The Environmental Protection Agency (EPA) on Wednesday proposed rejecting an industry request to change the findings it uses on the risks posed by a chemical the agency considers to be cancer-causing.
In a new proposal, the agency said that it wants to stick by its 2016 findings on the dangers of inhaling ethylene oxide, which underpin 2020 regulations on the substance.
In doing so, it is snubbing requests from industry to instead use an assessment from the Texas Commission on Environmental Quality, which found the substance to be significantly less dangerous than the EPA did.
Industry has pushed back against the Trump-era regulation on ethylene oxide, which is used to make other chemicals and sterilize medical equipment.
A petition from the American Chemistry Council, which had asked the EPA to use the Texas finding, has noted that if the agency had done so, it may have ultimately decided against more regulation.

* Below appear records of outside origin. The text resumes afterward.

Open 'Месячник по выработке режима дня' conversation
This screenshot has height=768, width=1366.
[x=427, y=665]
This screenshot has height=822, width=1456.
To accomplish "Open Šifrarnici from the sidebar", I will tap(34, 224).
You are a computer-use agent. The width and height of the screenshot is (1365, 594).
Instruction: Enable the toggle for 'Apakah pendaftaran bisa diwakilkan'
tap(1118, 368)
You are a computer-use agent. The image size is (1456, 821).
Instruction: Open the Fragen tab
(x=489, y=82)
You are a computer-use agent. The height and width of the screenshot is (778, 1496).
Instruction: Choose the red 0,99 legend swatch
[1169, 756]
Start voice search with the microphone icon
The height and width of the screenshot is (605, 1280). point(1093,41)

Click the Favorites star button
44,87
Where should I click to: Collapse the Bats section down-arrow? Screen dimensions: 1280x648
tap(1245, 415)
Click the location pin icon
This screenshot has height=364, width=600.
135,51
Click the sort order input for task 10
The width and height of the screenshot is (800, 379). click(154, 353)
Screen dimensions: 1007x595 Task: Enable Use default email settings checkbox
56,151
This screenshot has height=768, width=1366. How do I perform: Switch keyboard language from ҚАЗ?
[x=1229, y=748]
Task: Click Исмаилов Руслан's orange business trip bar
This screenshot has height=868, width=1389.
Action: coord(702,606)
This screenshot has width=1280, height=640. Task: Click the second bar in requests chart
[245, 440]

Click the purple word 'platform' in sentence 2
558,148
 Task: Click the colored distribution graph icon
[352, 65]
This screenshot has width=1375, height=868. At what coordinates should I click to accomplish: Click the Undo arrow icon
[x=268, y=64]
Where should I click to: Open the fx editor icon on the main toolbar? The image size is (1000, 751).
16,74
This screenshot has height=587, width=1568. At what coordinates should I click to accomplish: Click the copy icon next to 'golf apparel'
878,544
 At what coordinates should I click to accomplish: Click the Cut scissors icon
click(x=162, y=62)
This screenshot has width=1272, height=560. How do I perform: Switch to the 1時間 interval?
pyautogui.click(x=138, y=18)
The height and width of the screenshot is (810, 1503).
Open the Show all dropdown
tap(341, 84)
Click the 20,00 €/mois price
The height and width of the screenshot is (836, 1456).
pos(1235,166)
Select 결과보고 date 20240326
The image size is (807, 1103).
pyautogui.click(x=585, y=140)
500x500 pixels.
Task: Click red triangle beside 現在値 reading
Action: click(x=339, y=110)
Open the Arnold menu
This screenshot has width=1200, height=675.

But, environmentalists have raised concerns about the Texas finding and sued to try to make the state release certain documents behind the finding.
The EPA in its latest decision said that the Texas assessment and requests for reconsideration “do not provide a scientifically supportable basis” for relying on the state’s finding.
In a statement, EPA Administrator Michael Regan said the agency was taking this action to protect communities.
“People living near chemical plants are increasingly concerned about exposure to ethylene oxide, and the science shows it is a potent air toxic posing serious health risks,” he said in a statement. “Today we reinforce and advance EPA’s commitment to protect overburdened communities by following the best available science and data.”